The chief reason why the cheongsam gained such popularity is that it perfectly fits female figures, having simple lines with elegance. The cheongsam can either be long or short, unlined or interlined, woolen or made of silk floss. Therefore, with different materials, the cheongsam presents diverse styles. Cheongsams made of silk with flower patterns, plain lattices or thin lines reflect feminine charm; and those made of brocade are eye-catching, the costumes suitable for important occasions like guest greetings or banquets.

In sum, Cheongsam exemplifies beauty of Chinese traditional costume with intense national flavor. It is more of a Chinese female costume, but a symbol of the oriental tradition. http://www1.chinaculture.org/library/2008-01/28/content 43933.htm

③Chinese Tunic Suit

Known in China as the Zhongshan Suit(named after Sun Yat-Sen), but in the West as Mao Suit(named after Mao Zedong), the modern Chinese Tunic Suit is a typical male attire. Shortly after the establishment of the Republic of China, Sun Yat-sen popularized the style as a national dress despite its distinctly political and later governmental implication.

· · ·

> **Problem 1**:
Can you answer these questions about the text on Chinese clothing?
(a) What is the chief reason the cheongsam gained such popularity?
(b) For which occasions are brocade cheongsams suitable?
(c) What is the Chinese Tunic Suit called in the West, and who is that name taken from?
> **Problem 2**: Can you retype the text on Chinese clothing, starting with "③Chinese Tunic Suit" and going on through "later governmental implication."?
> **Problem 3**: What would come next in the text on Chinese clothing? Write a continuation that carries on from its last sentence.

> **Source excerpt**:
· · ·

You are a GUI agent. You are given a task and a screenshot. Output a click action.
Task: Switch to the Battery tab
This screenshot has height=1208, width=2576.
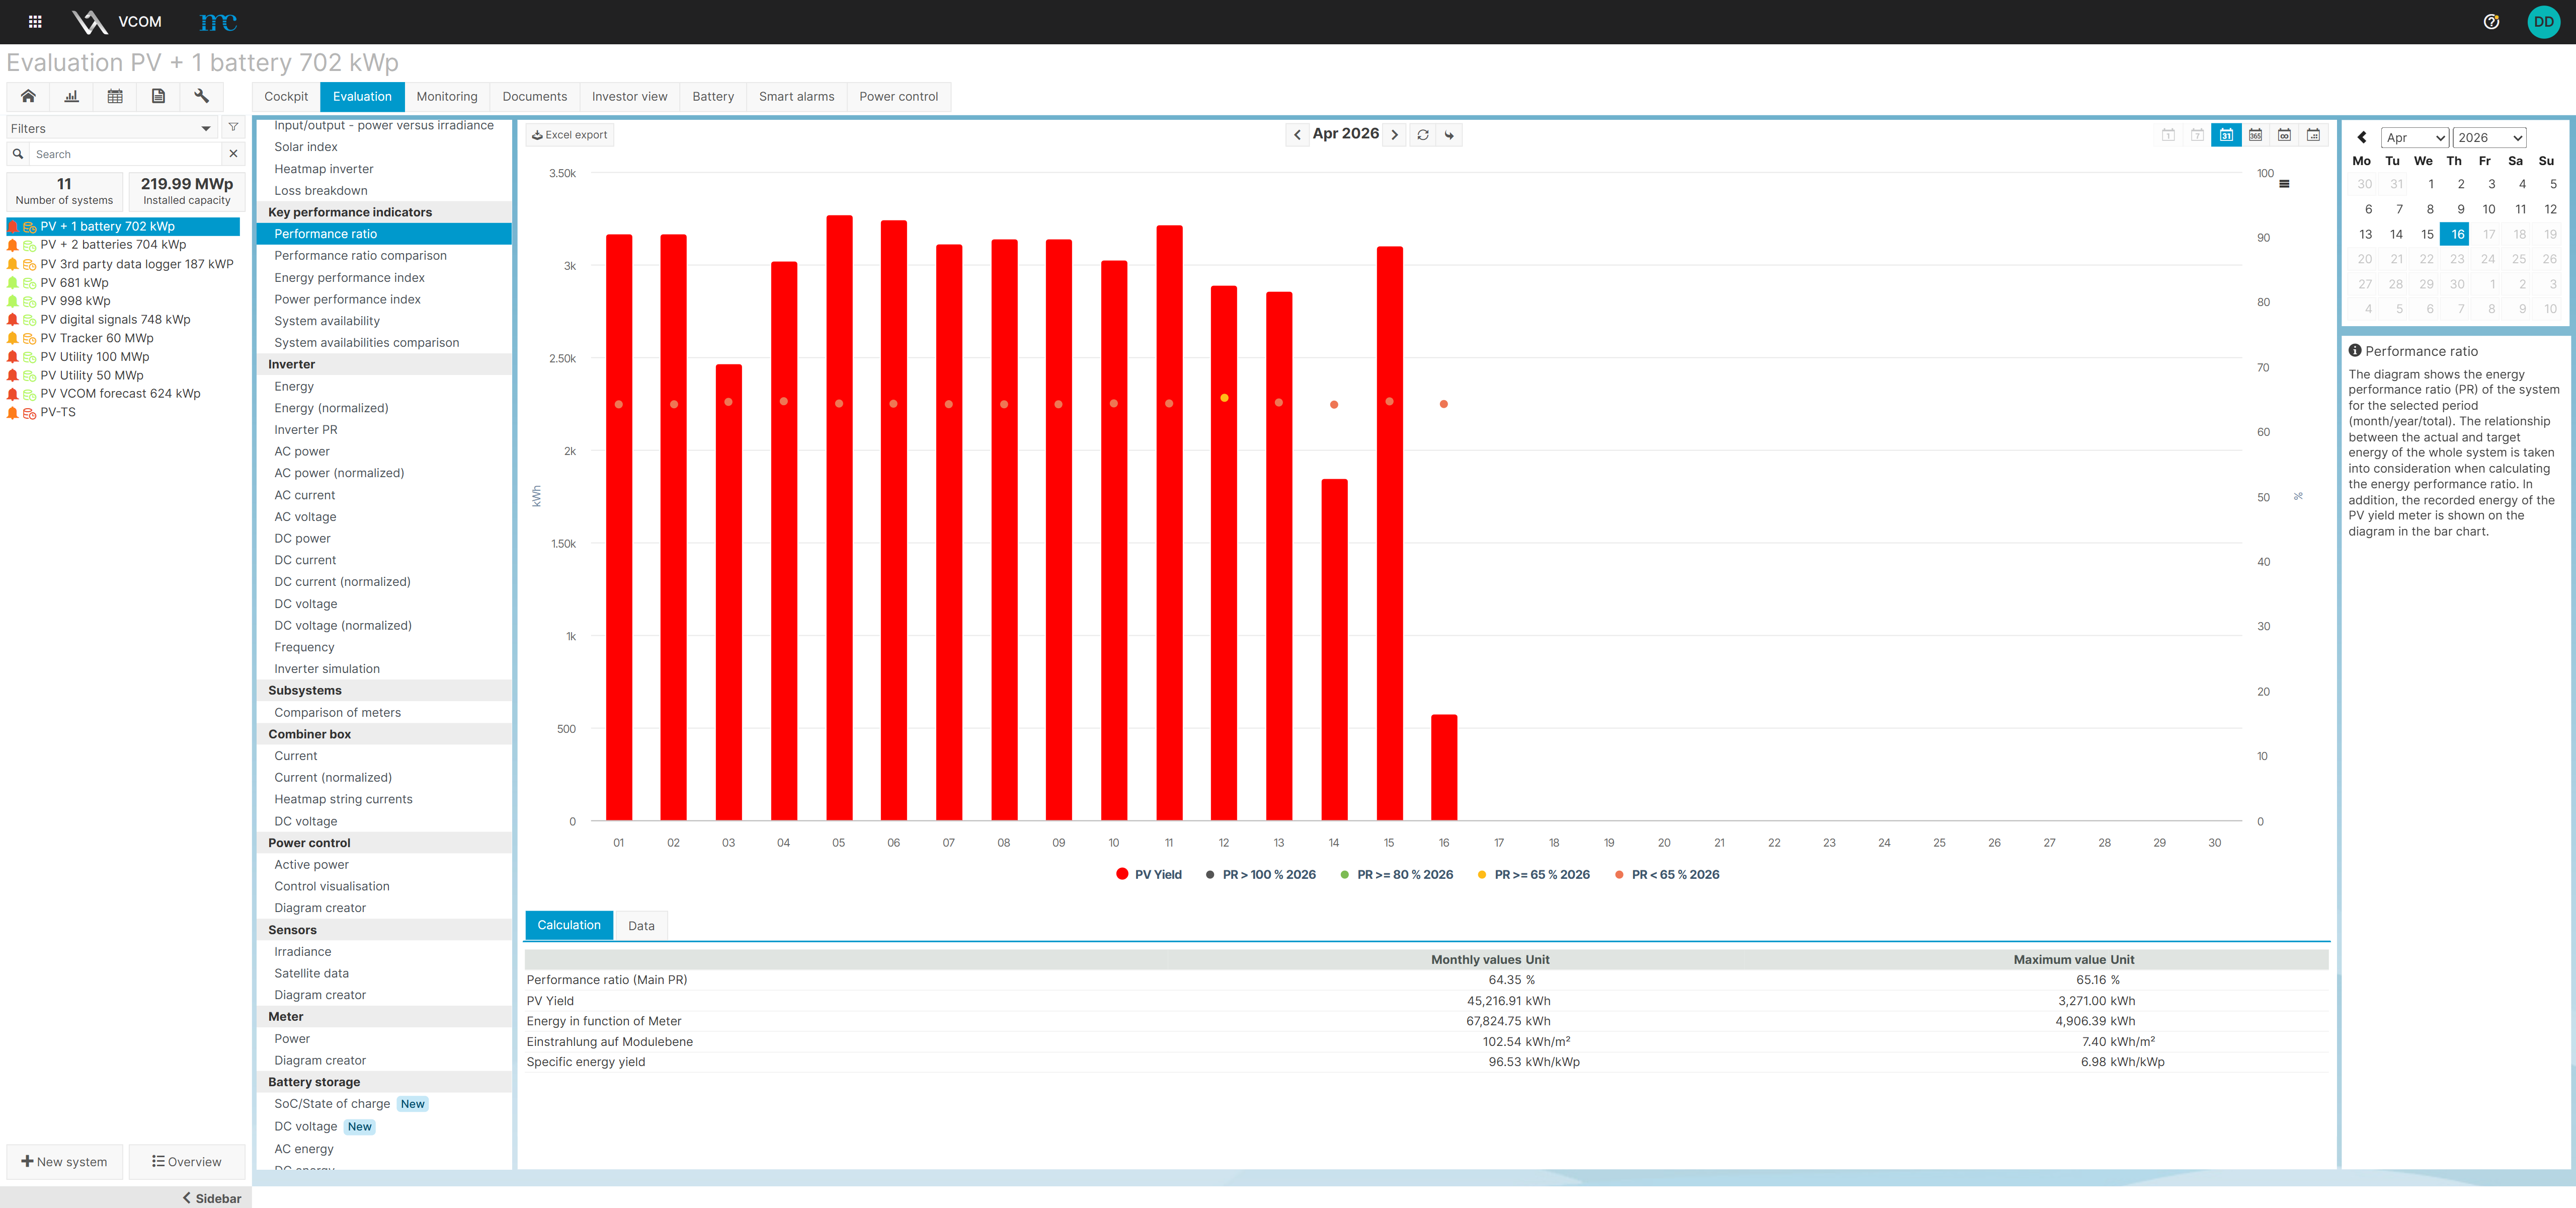point(712,97)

· · ·

> **Task response 1**:
(a) It perfectly fits female figures, having simple lines with elegance.
(b) Important occasions like guest greetings or banquets.
(c) The Mao Suit, named after Mao Zedong.

> **Task response 2**:
③Chinese Tunic Suit

Known in China as the Zhongshan Suit(named after Sun Yat-Sen), but in the West as Mao Suit(named after Mao Zedong), the modern Chinese Tunic Suit is a typical male attire. Shortly after the establishment of the Republic of China, Sun Yat-sen popularized the style as a national dress despite its distinctly political and later governmental implication.

> **Task response 3**:
As mentioned above, Chinese typical dress before the Republic was founded was primarily Manchu dress, the result of social control of the Qing Dynasty, but actually the older dressing forms had already been on decline.

The Chinese Tunic Suit was intended to satisfy modern dressing sensibility, but not under the influence of western styles. Dr. Sun Yat-sen participated in the design with his overseas experience in Japan and adopted the Japanese uniform as the basis of Zhongshan Suit, plus some minor alteration: rather than the three invisible pockets in Western suits, the Zhongshan suit had four outside pockets following Chinese philosophy of symmetry and harmony. Gradually, the suit underwent some slight modification such as the number of the buttons is decreased from seven to five.

Figure 3-4 Chinese Tunic Suit

(3)Contemporary Costumes of Han Nationality

The Chinese clothing changed significantly after the 1911 Revolution, with the official cap being removed and hair plaits being cut off. But Chi-pao remained, meanwhile, the blue short gown of teenage girls was dominating and gaining popularity.

Male and female dresses were specifies in the first year of the Republic of China. men attire consisted of dress suits and routine suits. The former were all made of black cloth, pants and cravats. The latter include western and Chinese style, such as long gown and mandarin jacket. Women attires were collared and reaching knees; skirts were decorated with cartouches, pleats and knots.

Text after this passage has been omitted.